A caravan of migrants arrived at the border in San Diego earlier this year, containing some transgender asylum-seekers, reported NPR.
These LGBTQ migrants seeking asylum from the violence and assault of their home countries are being housed in a separate ICE detention center, unlike any others in the country, in New Mexico – one that also functions as county jail and state prison.
Estefany Monge-Alveranga was one of these asylum-seekers. In Honduras, her home country, transgender people don’t have rights or protection, and she feared for her life.
She was held at the Cibola County Correctional Center for two and a half months and was eventually released on parole at the end of July.
These transgender asylum-seekers are not the only ones being held in this detention center. There are also ICE detainees and federal prisoners, as well.
“Folks who have been convicted and are being incarcerated for some type of criminal reason are being housed in the same exact facility as these women,” said Adrien Lawyer, the co-director of the Transgender Resource Center in New Mexico.
Allegra Love, a lawyer representing some of these women, added, “When folks come to the United States to ask for political asylum, often they’re not breaking any laws. [However], they were treated as if they had violated a law and were a danger to our country.”
There are also concerns about the medical care at this facility. Monge-Alveranga said that the staff didn’t provide her with proper medical treatment, and according to advocates, this is a common complaint.
The facility is run by a private company called CoreCivic, whose facilities have been accused of medical neglect on a number of occasions.

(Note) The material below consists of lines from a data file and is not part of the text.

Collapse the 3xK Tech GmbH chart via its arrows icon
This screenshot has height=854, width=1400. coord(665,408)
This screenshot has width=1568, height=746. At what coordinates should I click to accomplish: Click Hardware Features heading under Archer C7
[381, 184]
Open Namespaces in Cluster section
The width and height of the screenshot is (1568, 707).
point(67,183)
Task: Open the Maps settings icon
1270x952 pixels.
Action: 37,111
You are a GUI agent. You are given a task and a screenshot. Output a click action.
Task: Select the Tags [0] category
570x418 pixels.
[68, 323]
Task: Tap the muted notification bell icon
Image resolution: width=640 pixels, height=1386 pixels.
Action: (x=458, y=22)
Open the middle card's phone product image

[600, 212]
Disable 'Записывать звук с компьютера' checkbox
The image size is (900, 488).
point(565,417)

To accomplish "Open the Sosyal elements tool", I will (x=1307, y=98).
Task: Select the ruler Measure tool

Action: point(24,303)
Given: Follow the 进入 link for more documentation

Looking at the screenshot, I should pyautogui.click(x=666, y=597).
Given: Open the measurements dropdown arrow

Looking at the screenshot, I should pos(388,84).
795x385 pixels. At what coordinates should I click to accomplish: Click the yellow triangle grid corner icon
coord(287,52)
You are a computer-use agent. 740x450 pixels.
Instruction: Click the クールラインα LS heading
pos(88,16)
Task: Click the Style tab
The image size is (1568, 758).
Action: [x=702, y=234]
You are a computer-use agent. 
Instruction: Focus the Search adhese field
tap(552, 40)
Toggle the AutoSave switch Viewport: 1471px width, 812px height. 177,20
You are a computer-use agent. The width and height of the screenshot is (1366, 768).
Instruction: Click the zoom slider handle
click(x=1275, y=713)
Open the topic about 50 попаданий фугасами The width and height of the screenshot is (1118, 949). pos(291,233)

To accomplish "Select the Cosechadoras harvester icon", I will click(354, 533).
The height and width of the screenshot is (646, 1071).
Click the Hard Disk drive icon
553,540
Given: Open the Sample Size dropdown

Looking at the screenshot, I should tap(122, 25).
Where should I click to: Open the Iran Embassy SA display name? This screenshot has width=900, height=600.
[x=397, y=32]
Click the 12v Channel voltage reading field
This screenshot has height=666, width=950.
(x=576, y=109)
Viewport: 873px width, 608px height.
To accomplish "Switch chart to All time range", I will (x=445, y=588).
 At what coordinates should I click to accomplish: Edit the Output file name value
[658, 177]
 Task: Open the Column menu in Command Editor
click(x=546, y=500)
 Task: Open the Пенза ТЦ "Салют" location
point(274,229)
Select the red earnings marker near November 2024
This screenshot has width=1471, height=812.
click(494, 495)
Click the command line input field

Inadequate medical care has been an issue for other transgender migrants, not just at this facility. In May of this year, Democracy Now reported that Roxsana Hernández, who had crossed into the U.S. after taking part in a month-long caravan that began in the Mexican state of Chiapas, died after suffering cardiac arrest.
She was reportedly kept in a freezing cold cell and denied adequate food or medical care.
According to Newsweek, ICE referred to her by her birth name after her death, calling her “Jeffry.” She was the sixth detainee to die in ICE custody in 2018.
Although Monge-Alveranga was released from this detention center, dozens more remain, awaiting decisions on paroles and worrying about returning to the violence and persecution of their home countries.
Monge-Alveranga’s message to these women still detained: move forward and fight.